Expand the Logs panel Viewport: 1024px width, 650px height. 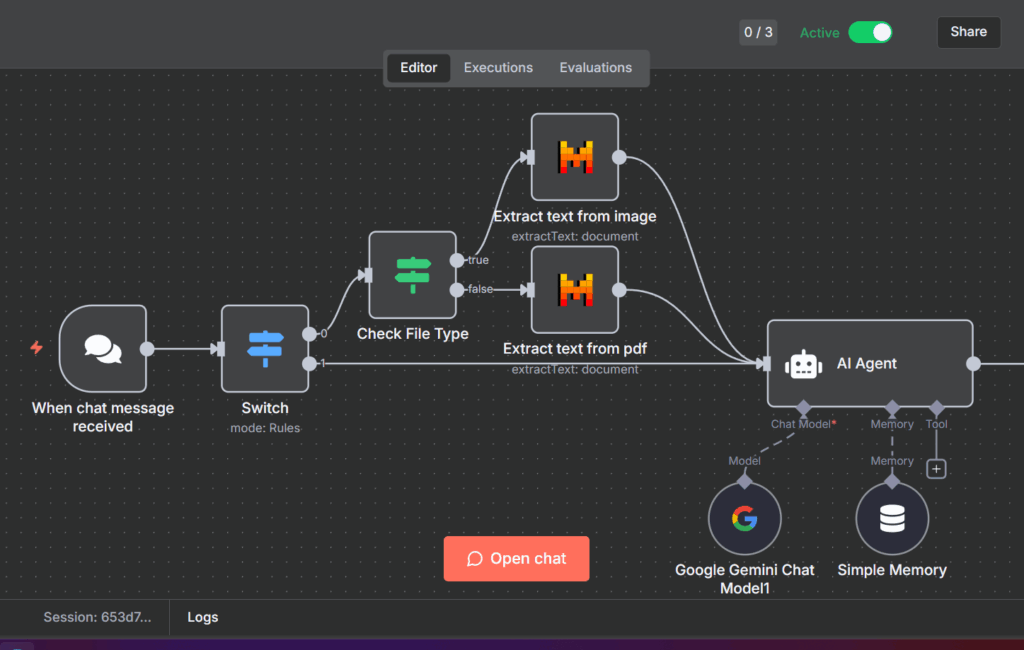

...

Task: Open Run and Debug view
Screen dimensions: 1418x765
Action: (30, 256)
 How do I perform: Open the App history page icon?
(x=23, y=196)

--

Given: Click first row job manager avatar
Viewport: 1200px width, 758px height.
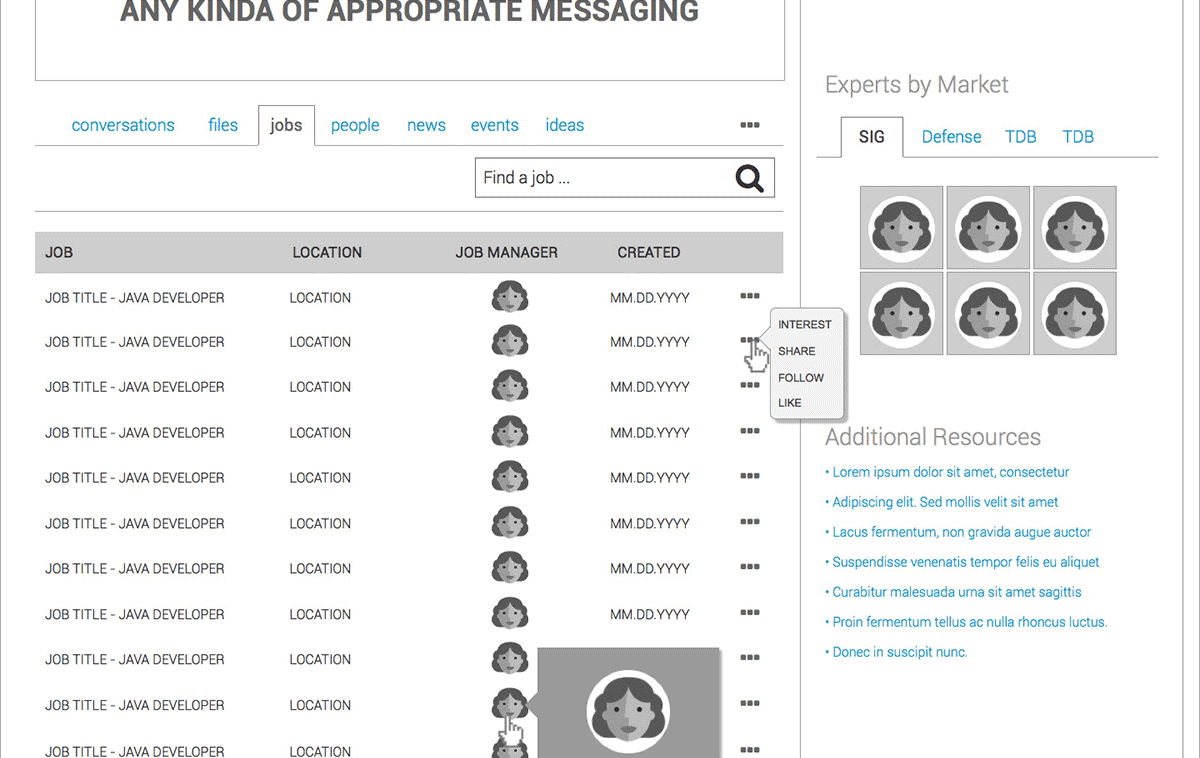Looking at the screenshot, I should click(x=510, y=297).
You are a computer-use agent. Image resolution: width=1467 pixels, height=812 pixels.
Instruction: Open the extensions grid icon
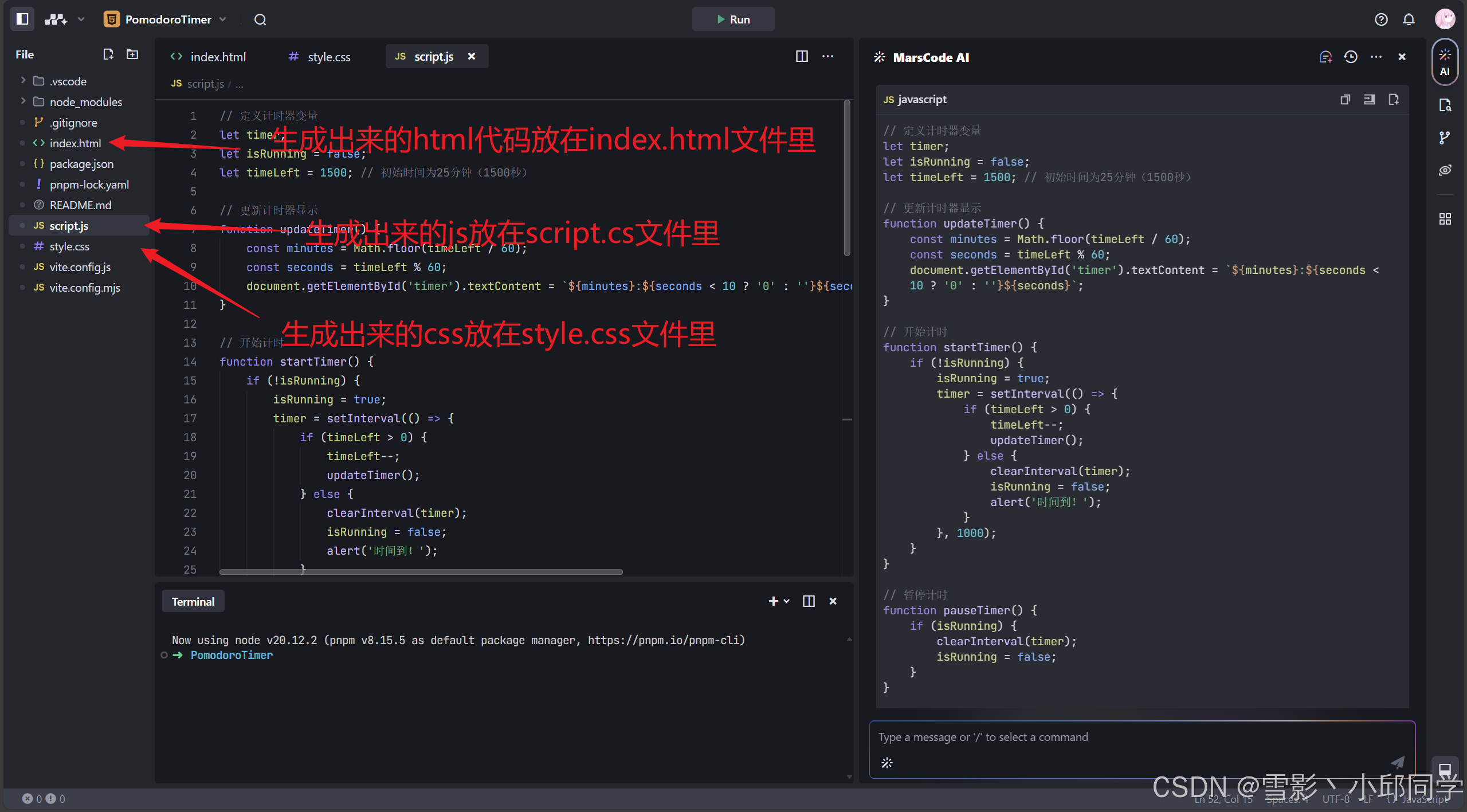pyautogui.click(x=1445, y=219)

* GIVEN EXERCISE
Quote the lines from the line with "Given: Click first row job manager avatar" to the line with "pyautogui.click(x=1445, y=219)", both included, leaving out the pictures.

* TASK SOLUTION
Given: Click first row job manager avatar
Viewport: 1200px width, 758px height.
Looking at the screenshot, I should click(x=510, y=297).
You are a computer-use agent. Image resolution: width=1467 pixels, height=812 pixels.
Instruction: Open the extensions grid icon
pyautogui.click(x=1445, y=219)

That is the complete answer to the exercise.